Écrans à cran - L'édito d'Eric Libiot

2 mai 2024
Eric Libiot, rédacteur en chef d'Ecran total, livre son point de vue sur la semaine écoulée et sur les enjeux de celles à venir.
Les Ecrans pour le nuls - L'edito d'Eric Libiot (c) Pierre Abouchahla

Ça fuse et ça infuse. Tirs à boulets rouges d’un côté, études factuelles de l’autre. Et des questions partout. À quelques jours de l’ouverture du festival de Cannes, là où les films sont projetés sur l’un des plus beaux écrans du monde, les écrans, justement, sont au centre de toutes les attentions. Et des polémiques. Les jeunes, les moins jeunes, et sans doute les autres, s’y usent les yeux, les doigts, les neurones et pourquoi pas le cerveau en entier. Le président de la République s’en est inquiété et, en janvier, il commandait un rapport à quelques experts chargés d’évaluer « le bon usage des écrans pour nos enfants » à l’école et dans les familles.

55,9% des 15-24 ans, contre 37,5% pour l’ensemble de la population, se rendent tous les jours sur des sites et applications de vidéo et cinéma

Ce rapport a été remis à Emmanuel Macron mardi 30 avril et les conclusions, pour n’être ni définitives ni comminatoires, enfoncent le clou là où ça fait mal (le pouce en général) : « interdiction des écrans avant 3 ans », « utilisation d’un téléphone simple à partir de 11 ans », « utilisation d’un smartphone sans accès aux réseaux sociaux à partir de 13 ans », « libre accès à partir de 15 ans ». Quant à la ministre de l’Éducation nationale, Nicole Belloubet, elle lançait l’idée, mardi sur France Inter, que « les portables puissent être déposés à l’entrée et qu’ils ne circulent pas dans les collèges. C’est matériellement possible ». L’État s’occupe de tout, nous voilà rassurés.

Ce même mardi 30 avril - grosse journée avant le 1er mai - Médiamétrie publiait dans son « Audience le mag » les chiffres de janvier 2024 sur les pratiques des médias des 15-24 ans - 8 millions de personnes. Sans surprise, les jeunes sont technophiles, hyperconnectés, individuels et nomades. 55,9% d’entre eux, contre 37,5% pour l’ensemble de la population, se rendent tous les jours sur des sites et applications de vidéo et cinéma. Autre chiffre : 54% ont un contact quotidien avec la télévision et 10% de cette consommation se fait sur les écrans digitaux à domicile - ordinateurs, smartphones, tablettes. Quant à la lecture en ligne, 20,2% des 15-24 ont consulté des sites ad hoc.

Comment ça la lecture?

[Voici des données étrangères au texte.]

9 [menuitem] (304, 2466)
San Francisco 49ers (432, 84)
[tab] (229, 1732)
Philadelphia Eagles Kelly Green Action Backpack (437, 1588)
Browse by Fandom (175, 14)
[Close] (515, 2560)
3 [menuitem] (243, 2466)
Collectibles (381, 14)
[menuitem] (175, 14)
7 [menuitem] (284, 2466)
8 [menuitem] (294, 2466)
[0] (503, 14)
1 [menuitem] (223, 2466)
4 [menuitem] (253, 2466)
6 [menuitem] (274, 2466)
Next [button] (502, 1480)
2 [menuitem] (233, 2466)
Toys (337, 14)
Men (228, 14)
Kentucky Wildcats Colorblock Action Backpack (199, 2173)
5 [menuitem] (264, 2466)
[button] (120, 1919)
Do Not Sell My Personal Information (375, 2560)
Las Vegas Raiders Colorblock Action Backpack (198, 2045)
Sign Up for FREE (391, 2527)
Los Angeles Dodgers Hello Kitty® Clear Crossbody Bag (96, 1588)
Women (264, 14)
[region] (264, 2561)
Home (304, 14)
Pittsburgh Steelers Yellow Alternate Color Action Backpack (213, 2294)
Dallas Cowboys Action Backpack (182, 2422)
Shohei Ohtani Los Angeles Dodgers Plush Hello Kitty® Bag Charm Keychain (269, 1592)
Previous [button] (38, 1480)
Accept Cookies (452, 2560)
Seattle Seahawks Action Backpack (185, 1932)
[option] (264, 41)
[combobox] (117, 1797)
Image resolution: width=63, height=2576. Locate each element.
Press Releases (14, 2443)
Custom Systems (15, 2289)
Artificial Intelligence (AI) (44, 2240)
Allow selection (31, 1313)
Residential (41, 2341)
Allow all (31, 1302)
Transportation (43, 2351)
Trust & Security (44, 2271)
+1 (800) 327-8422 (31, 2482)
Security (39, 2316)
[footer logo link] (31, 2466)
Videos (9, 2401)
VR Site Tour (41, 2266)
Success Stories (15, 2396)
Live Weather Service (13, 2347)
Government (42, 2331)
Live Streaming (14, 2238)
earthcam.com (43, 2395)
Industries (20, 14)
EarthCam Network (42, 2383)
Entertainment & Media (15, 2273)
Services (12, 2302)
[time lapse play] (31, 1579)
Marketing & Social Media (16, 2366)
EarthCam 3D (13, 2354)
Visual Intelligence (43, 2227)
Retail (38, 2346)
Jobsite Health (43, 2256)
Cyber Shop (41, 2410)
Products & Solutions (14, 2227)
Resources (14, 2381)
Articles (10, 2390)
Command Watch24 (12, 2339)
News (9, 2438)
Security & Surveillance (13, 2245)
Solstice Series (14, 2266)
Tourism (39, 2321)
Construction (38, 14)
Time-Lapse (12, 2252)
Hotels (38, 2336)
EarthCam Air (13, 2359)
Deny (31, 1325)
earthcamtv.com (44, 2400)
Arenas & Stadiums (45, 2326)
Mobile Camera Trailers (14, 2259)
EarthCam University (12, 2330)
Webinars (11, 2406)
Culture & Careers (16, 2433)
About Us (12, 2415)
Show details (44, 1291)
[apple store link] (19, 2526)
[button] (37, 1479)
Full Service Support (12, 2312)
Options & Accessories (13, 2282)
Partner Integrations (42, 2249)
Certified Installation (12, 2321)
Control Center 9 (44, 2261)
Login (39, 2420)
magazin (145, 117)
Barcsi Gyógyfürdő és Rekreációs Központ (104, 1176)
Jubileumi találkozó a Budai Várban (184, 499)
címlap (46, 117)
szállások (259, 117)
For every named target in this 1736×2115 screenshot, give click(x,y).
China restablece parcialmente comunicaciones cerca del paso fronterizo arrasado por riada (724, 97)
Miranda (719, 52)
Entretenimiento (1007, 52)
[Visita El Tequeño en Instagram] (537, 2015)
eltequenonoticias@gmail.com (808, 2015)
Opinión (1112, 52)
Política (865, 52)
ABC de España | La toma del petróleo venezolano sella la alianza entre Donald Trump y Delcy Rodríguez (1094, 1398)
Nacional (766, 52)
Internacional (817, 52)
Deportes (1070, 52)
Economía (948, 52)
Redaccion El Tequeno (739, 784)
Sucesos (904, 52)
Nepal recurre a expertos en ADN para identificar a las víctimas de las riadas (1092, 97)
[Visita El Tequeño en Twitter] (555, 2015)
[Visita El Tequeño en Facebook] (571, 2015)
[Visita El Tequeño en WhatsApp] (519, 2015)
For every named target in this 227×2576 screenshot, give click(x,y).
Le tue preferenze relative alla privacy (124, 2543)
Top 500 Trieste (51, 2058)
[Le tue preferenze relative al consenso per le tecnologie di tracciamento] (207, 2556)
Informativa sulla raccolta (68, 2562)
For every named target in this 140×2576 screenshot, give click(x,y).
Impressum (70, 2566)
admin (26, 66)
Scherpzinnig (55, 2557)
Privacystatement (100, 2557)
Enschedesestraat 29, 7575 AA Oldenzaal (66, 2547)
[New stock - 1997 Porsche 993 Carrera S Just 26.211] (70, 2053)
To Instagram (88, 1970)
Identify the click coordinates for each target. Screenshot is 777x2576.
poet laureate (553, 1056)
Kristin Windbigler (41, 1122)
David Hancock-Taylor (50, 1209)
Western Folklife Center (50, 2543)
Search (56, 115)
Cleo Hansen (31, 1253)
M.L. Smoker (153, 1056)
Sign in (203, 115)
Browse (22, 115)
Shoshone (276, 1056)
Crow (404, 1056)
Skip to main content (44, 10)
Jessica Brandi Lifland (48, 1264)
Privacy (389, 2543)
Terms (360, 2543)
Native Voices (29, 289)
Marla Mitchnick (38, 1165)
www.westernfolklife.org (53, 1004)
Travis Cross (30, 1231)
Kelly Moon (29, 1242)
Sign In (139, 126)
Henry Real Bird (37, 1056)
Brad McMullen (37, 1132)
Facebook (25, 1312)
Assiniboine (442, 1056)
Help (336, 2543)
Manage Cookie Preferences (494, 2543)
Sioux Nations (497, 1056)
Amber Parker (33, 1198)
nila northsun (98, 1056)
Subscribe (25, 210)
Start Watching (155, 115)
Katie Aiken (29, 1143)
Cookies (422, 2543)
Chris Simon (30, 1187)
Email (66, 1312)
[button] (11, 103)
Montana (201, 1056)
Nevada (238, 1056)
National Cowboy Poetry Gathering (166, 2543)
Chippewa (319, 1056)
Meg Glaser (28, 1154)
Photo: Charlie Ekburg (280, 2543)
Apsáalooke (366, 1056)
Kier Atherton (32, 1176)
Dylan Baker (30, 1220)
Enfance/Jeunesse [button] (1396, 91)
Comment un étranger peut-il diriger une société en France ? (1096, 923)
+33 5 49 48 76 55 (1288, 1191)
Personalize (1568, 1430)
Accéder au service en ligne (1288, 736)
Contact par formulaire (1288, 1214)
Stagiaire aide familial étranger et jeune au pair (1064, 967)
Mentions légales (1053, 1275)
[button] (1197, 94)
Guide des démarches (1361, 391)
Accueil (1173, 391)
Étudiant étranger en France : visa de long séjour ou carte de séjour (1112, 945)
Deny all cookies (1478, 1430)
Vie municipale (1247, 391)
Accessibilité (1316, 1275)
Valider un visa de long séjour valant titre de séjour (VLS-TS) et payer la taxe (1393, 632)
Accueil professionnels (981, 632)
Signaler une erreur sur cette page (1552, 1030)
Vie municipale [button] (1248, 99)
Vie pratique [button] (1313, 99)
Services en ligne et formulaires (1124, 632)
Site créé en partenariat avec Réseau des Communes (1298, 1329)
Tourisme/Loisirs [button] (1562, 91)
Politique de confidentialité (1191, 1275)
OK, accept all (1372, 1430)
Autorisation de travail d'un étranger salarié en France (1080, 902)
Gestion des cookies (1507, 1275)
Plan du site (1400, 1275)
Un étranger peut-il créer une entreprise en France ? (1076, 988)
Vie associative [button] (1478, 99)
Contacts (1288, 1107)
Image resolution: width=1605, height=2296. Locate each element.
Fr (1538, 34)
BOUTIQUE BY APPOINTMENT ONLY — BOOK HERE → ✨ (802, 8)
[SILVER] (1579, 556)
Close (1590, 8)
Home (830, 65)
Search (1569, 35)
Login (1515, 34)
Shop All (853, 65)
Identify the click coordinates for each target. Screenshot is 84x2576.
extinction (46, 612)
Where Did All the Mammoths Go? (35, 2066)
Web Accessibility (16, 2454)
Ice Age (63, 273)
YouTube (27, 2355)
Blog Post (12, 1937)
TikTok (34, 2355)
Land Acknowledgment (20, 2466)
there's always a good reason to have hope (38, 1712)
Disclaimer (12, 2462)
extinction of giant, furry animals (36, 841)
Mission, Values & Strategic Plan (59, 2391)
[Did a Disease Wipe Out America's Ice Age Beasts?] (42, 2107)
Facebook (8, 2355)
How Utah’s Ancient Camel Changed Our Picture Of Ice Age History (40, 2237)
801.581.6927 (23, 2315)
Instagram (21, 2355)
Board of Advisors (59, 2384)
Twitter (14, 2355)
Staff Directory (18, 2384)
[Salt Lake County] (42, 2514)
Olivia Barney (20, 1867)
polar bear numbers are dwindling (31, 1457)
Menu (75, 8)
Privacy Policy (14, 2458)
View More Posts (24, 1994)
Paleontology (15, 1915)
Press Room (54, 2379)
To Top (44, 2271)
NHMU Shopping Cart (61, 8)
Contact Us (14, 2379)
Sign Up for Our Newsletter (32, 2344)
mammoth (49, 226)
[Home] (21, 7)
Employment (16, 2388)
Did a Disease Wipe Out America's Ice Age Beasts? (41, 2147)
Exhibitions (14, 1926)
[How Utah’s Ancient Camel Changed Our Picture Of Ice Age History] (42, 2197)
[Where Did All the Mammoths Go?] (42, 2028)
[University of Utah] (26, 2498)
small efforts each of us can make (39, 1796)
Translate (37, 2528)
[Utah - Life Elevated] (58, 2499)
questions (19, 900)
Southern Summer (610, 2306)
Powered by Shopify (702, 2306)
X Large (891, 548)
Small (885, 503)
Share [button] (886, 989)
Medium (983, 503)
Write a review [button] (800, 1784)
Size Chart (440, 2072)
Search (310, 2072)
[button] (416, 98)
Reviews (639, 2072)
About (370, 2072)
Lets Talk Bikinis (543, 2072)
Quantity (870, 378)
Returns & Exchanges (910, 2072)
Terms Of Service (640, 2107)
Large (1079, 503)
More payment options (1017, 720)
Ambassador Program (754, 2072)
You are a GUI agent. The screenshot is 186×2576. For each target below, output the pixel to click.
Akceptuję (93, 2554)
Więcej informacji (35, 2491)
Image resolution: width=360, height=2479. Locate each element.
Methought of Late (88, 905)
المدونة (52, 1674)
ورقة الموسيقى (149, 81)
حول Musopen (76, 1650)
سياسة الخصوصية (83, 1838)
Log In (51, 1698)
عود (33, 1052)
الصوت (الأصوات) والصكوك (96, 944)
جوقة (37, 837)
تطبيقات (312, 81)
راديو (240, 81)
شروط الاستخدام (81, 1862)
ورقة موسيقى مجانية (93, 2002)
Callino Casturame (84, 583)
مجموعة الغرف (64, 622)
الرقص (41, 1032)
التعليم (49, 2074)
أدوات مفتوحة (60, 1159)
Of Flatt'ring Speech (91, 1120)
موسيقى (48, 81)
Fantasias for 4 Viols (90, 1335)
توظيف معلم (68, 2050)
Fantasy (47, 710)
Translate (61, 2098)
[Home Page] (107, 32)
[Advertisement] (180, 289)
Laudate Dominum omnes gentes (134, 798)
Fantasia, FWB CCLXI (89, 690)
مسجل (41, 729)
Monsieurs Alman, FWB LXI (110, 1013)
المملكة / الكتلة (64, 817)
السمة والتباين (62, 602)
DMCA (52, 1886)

Les jeunes lisent donc ? Première nouvelle alors que tous les moins jeunes, barbe blanche, cheveux gris ou pas, dénoncent une déculturation des nouvelles générations.

Ces chiffres sur la lecture sont à mettre en regard d’une étude publiée en novembre 2023 par le Centre de recherche pour l’étude et l’observation des conditions de vie (Credoc) : « le numérique ne détourne par les jeunes de l’écriture ». Ne soyons pas naïf : pas sûr que ces garçons et ces filles se plongent dans la lecture Martin Eden de Jack London sur leur écran, regardent La règle du jeu de Renoir ou entament un roman. 

Pas sûr ? Qu’est-ce qu’on en sait après tout ? Qu’il faille réguler, conditionner ou limiter la pratique des écrans aux nourrissons, d’accord. Mais il n’est jamais question de savoir ce qu’on met dans les tuyaux digitaux. Les professionnels du cinéma et de l’audiovisuel savent pertinemment que leur (futur) public se trouve devant ces écrans et qu’il faut que leur offre soit aussi riche que pertinente. Et sûrement très différente selon la taille des écrans. Mais les politiques, voire les pouvoirs publics, mettent rarement ce dossier-là sur la table. Puisque la France est championne du monde de l’exception culturelle et du soutien à ses artistes, elle doit, plus encore, aider à produire des nouveaux formats, des nouvelles formes, des nouvelles histoires. Ce serait très smart de sa part.